昨今はファーストフード、肉やチーズ、パンやパスタ、デザートやスィーツなど高カロリー、高脂肪、高糖質の食べ物を多く摂取するようになったからです。

③運動不足で筋力低下によるもの
世の中便利になり、移動は車や電車、エスカレーターやエレベーターなどを使うことによって筋肉を使わなくなりました。
また、デスクワークで座りっぱなしのお仕事の人も非常に多くなりました。そのことで筋力低下が起こり糖を燃やす力が低下してしまいます。筋肉量が少ない女性は糖尿病になるリスクが高まります。
太っていない人の隠れ高血糖、糖尿病に注意
実は太っていなくても糖尿病になる可能性があります。日本人の糖尿病患者の平均BMI値は23程度といわれていて、肥満のBMI値25よりも低いのです。

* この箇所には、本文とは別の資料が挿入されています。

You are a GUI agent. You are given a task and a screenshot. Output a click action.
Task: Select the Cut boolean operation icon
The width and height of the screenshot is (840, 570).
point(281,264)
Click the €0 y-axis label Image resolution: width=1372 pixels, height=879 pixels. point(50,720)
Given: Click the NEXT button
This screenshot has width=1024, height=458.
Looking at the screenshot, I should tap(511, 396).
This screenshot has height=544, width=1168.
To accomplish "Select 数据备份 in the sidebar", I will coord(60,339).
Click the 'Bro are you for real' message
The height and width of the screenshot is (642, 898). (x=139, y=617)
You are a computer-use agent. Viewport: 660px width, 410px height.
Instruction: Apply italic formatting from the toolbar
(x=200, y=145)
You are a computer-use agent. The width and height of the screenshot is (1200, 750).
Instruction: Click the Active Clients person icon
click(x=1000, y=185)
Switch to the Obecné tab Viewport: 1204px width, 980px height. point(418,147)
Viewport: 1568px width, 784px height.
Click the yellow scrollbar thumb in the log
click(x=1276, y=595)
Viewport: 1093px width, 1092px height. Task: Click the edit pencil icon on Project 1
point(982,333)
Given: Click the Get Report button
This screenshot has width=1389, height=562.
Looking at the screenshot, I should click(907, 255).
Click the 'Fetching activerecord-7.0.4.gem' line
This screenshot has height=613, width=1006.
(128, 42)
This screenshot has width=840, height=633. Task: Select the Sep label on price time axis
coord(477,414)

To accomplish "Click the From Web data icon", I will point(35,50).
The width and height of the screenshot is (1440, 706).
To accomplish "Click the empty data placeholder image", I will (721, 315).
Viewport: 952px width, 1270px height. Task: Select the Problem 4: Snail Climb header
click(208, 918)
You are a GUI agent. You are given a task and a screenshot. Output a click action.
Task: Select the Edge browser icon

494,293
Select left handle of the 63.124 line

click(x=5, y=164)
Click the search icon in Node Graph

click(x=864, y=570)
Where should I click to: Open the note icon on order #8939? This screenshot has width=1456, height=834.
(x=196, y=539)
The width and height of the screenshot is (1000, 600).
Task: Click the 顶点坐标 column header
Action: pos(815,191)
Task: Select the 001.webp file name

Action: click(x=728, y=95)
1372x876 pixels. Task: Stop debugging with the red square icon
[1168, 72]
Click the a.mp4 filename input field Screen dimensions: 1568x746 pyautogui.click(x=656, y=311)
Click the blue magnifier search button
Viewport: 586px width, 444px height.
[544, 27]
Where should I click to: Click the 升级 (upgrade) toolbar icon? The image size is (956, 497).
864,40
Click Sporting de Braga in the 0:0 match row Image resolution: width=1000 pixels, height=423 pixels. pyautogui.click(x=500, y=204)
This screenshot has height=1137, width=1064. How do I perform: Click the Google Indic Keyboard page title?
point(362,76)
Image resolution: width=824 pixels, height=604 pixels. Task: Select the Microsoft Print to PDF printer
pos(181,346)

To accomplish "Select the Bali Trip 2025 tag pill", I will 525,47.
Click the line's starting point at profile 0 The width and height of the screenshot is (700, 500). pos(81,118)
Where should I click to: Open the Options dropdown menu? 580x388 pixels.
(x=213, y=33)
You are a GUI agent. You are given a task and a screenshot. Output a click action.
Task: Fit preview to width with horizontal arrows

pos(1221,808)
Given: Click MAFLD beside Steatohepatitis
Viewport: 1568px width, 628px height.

その基準値以下であっても糖尿病になるのです。太っていない糖尿病患者さんの腹部をCTスキャンで計測すると、内臓脂肪が過多の人がほとんどだったそうです。
先ほど説明した日本人(東アジア人)の方が低い遺伝子的な体質を持っているので、肥満体型でない人の隠れ高血糖や糖尿病に注意しましょう。

糖尿病は生命にかかわる合併症に
糖尿病は発症した初めの方でしたら正しい食事療法で治る病気です。しかし気付くのが遅かったり生活習慣を改善しないと、命にかかわる重篤な病気になる合併症を引き起こします。
①糖尿病性網膜症
目の網膜に起きる症状で、網膜に広がっている毛細血管が障害される(糖尿病性細小血管症)。進行すると視力の低下、最悪失明にいたることもあります。
②糖尿病性腎症
糖尿病が原因で腎臓の機能が低下した症状を糖尿病性腎症といいます。腎臓の毛細血管が障害され進行すると透析が必要になり腎不全になる可能性も。
③糖尿病神経障害
糖尿病の三大合併症の一つです。手や足のシビレや痛み、感覚の麻痺などの症状…。自律神経のバランスが崩れて発汗異常、排尿障害、便秘・下痢などの症状も現れます。